Последние свидетели | страница 57



Запомнил, как мы с мамой шли по улице, на несла картошку, ей дали немного на заводе, где она работала. Из строительных развалин подходит к нам пленный немец:

— Муттэр, битте, картофель…

Мама говорит:

— Я тебе не дам. Может, ты убил моего сына? Ты — убийца.

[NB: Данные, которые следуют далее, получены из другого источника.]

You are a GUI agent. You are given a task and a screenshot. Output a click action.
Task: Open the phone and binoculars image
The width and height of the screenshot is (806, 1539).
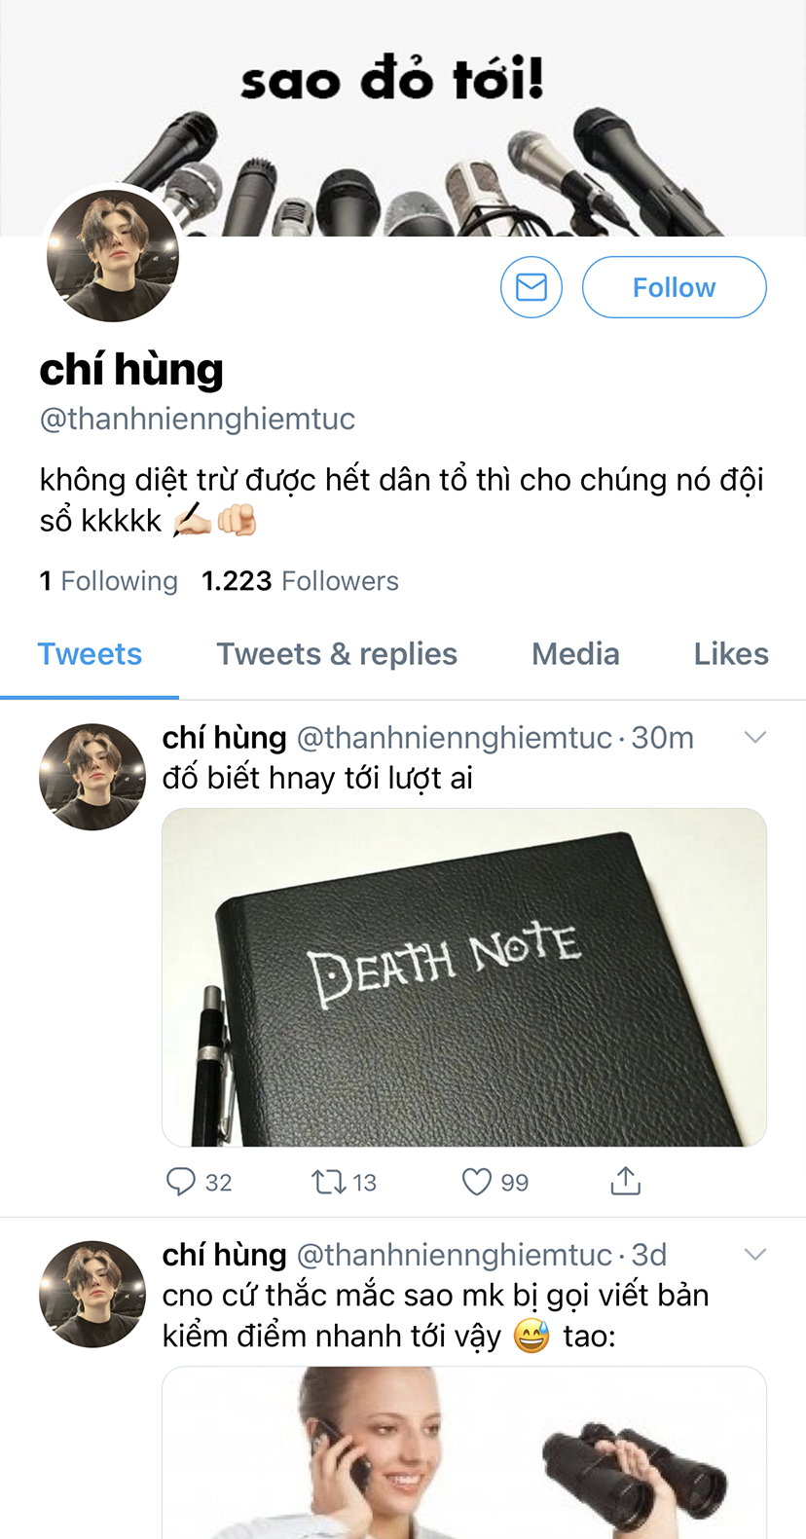[464, 1452]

Немец опешил и молчит. Мама отошла, потом вернулась, достала несколько картофелин и дает ему:

— На, ешь…

«Встанешь на ящик…»

Люба Филимонова — 11 лет.

Сейчас — агроном.

Живет в Бердянске.

Колхоз — это были мы и наши матери. Мужчин в колхозе не было, мужчины на фронте… Машин не было, возили все на лошадях. Женщины подводы нагрузят, а возить нам, ребятишкам. Везем, да еще стараемся обогнать друг дружку, чтоб последним не приехать, а то засмеют. А разве от нас все зависело? От лошадей тоже. Вот и старался каждый вскочить пораньше, хоть темно еще и спать смерть как хочется, прибежать в конюшню первым, коня лучшего захватить, Русланку, например, или Форсуна. Из-за Русланки мальчишки дрались…

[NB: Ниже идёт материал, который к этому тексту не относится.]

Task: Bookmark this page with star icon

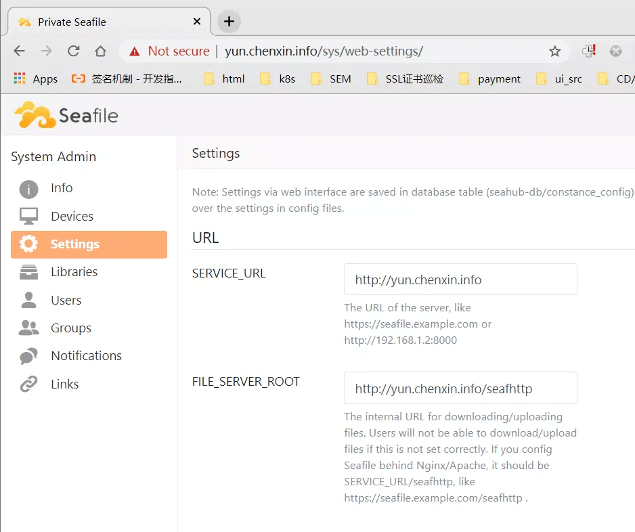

Запрягать поначалу мама помогала, потом сама научилась. Главное — хомут надеть. Встанешь на ящик, на бочку какую-нибудь — и все в порядке. Матери пахали, а мы бороновали. И до сева, и после сева. И сено возим, и зерно. Когда со взрослыми, а когда и сами. Для нас, детей, даже мешки специальные сшили — килограммов на тридцать-сорок зерна. Чтоб мы могли с телеги взять такой мешок на плечи и понести. Несешь, а тебя из стороны в сторону качает. Не раз мешок перетянет, и летишь вместе с ним. А все равно весь урожай переносим…

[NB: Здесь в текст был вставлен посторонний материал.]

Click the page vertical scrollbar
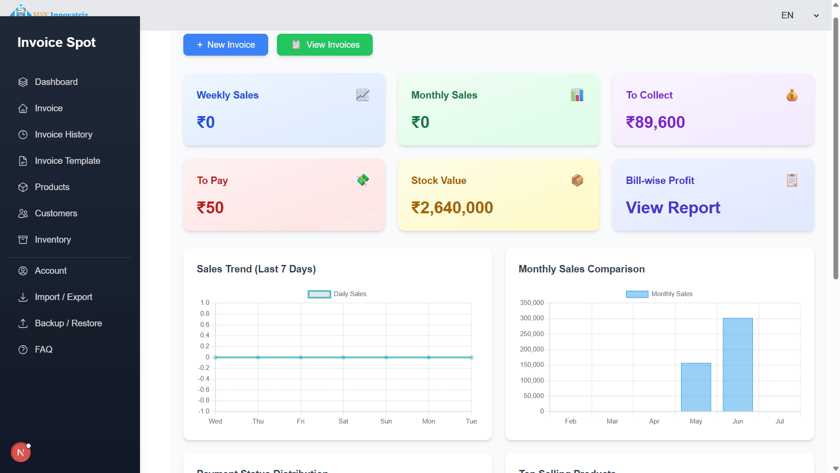Image resolution: width=840 pixels, height=473 pixels. (836, 149)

«…еще лопатками похлопали, чтобы было аккуратно»

Леонид Шакинко — 12 лет.

Сейчас — художник.

Живет в Минске.

…Согнали нас к бригадирской хате, всю деревню. Теплый день, трава теплая. Кто стоял, а кто сидел. Женщины в белых платках, дети босиком. На этом месте, куда нас согнали, всегда собирались в праздники, на зажинки, дожинки. И тоже — кто сидел, а кто стоял, митинги проводили, пели.

Все были как каменные, никто не плакал. Даже тогда это меня поразило. Говорят, что обычно люди плачут, кричат, предчувствуя смерть, ни одной слезинки не помню. Хотя мы уже знали, что каратели расстреливают, сжигают целые деревни. Сейчас, когда я об этом вспоминаю, начинаю думать: может, я оглох в те минуты и ничего не слышал? Почему не было слез?

Дети сбились в отдельную кучу, хотя никто нас не отделял о взрослых. Почему-то матери наши не держали нас воле себя. Почему? До сих пор не знаю. Обычно мы, мальчишки, мало с девчонками дружбу водили, принято было: девчонка — значит, надо отлупить, за косички потаскать. Тут все прижались друг к другу. Понимаете, даже собаки дворовые не лаяли.